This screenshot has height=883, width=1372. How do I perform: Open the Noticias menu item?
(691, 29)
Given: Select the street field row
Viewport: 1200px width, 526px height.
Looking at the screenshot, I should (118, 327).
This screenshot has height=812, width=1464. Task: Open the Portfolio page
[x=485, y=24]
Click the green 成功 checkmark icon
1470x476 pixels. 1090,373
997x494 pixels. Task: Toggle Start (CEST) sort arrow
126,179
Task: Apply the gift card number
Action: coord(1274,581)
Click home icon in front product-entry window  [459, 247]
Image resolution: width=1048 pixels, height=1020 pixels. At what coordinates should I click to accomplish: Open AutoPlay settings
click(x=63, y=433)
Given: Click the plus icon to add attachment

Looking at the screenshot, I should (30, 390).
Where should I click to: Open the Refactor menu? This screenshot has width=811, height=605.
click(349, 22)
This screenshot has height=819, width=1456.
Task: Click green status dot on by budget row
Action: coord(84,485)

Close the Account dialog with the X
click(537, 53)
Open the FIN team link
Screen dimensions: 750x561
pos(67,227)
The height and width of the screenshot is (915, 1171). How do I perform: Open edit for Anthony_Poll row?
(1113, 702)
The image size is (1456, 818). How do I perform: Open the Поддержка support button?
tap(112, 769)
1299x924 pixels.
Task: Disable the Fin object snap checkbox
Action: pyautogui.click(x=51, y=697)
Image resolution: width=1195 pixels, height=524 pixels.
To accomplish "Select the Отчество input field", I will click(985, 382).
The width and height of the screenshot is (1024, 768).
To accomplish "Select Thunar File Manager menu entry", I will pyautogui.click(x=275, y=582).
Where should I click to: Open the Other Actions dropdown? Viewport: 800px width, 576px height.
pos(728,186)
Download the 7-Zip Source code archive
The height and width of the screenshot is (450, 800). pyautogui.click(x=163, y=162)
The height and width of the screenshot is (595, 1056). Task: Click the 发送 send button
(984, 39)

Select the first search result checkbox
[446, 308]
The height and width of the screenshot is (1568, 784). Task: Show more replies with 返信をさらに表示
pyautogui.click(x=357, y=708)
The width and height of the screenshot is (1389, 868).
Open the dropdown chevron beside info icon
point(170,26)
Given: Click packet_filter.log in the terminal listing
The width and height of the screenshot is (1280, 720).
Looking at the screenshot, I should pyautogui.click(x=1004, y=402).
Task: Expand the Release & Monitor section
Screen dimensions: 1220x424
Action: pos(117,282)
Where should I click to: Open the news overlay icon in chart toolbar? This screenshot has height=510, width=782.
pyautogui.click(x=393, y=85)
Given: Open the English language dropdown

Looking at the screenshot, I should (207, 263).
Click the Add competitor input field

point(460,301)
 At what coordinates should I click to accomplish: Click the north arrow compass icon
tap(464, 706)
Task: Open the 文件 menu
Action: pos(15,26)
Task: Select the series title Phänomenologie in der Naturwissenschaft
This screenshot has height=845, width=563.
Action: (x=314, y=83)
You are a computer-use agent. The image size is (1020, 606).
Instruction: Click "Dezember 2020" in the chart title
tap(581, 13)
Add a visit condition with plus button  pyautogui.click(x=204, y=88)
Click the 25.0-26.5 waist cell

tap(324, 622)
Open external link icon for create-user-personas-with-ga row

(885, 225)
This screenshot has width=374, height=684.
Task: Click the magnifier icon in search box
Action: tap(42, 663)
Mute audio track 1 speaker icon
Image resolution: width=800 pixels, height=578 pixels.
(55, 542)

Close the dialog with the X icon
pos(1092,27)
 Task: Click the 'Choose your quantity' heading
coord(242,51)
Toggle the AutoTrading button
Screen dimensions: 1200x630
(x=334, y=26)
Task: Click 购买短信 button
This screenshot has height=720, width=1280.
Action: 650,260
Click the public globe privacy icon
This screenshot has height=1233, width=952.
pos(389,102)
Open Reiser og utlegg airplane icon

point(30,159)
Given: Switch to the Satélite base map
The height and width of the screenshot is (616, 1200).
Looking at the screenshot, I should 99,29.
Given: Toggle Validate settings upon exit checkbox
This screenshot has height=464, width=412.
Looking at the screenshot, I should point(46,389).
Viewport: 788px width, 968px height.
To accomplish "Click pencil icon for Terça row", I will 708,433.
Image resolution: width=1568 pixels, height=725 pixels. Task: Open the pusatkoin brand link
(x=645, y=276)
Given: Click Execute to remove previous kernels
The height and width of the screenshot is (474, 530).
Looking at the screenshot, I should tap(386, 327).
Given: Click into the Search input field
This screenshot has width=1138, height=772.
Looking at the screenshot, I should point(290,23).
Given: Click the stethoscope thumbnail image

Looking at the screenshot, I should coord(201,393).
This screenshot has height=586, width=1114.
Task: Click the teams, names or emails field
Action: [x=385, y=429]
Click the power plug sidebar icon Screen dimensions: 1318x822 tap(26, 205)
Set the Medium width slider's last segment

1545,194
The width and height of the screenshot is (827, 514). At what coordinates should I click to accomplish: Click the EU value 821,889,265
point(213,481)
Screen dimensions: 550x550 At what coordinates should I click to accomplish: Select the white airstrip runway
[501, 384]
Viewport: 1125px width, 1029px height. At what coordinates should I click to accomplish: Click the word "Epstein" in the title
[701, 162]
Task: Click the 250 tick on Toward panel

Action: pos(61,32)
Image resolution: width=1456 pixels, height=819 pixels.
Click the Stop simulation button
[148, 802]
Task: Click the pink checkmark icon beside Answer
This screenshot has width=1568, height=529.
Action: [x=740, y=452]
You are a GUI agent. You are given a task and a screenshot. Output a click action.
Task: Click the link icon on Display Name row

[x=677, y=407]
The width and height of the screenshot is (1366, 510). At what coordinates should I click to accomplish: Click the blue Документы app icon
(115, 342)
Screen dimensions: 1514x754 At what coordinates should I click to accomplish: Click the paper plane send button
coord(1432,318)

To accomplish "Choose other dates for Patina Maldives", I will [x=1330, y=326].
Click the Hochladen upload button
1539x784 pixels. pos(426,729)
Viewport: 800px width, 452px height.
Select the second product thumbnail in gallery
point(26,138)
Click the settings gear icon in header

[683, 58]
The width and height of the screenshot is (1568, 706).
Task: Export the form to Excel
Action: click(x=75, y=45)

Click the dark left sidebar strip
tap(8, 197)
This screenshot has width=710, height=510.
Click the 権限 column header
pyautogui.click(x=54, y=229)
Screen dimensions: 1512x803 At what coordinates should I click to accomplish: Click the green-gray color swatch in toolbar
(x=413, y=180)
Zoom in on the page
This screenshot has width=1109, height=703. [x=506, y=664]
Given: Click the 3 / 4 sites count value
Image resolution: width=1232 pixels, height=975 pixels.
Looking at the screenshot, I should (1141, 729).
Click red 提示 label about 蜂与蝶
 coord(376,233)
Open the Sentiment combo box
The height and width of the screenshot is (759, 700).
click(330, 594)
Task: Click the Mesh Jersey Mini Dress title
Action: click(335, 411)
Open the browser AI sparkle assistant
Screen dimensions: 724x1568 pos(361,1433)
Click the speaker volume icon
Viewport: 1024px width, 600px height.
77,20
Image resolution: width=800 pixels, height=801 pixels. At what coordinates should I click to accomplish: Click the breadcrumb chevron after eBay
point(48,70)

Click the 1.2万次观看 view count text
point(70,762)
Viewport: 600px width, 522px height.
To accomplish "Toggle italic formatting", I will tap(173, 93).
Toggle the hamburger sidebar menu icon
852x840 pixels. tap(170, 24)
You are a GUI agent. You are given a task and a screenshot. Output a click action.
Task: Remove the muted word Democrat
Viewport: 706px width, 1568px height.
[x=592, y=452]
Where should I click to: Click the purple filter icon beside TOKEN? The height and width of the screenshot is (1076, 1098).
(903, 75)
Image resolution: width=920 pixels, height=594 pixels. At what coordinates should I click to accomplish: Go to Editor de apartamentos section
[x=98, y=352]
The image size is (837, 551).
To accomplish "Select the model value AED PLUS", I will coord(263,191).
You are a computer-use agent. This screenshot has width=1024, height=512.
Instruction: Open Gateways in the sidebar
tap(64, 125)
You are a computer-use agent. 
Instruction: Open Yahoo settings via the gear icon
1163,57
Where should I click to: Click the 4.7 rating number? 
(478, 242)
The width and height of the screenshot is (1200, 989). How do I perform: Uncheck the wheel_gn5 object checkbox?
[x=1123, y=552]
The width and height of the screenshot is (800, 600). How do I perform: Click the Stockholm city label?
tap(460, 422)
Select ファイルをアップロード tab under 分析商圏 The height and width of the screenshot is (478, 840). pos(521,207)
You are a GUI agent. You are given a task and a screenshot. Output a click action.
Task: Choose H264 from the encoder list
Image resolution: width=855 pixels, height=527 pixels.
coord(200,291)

▶ What is expected:
Could you please retype the lines from the start of the data through the line with "Click home icon", both included, and nothing else?

▶ Response:
This screenshot has height=883, width=1372. How do I perform: Open the Noticias menu item?
(691, 29)
Given: Select the street field row
Viewport: 1200px width, 526px height.
Looking at the screenshot, I should (118, 327).
This screenshot has height=812, width=1464. Task: Open the Portfolio page
[x=485, y=24]
Click the green 成功 checkmark icon
1470x476 pixels. 1090,373
997x494 pixels. Task: Toggle Start (CEST) sort arrow
126,179
Task: Apply the gift card number
Action: coord(1274,581)
Click home icon in front product-entry window  [459, 247]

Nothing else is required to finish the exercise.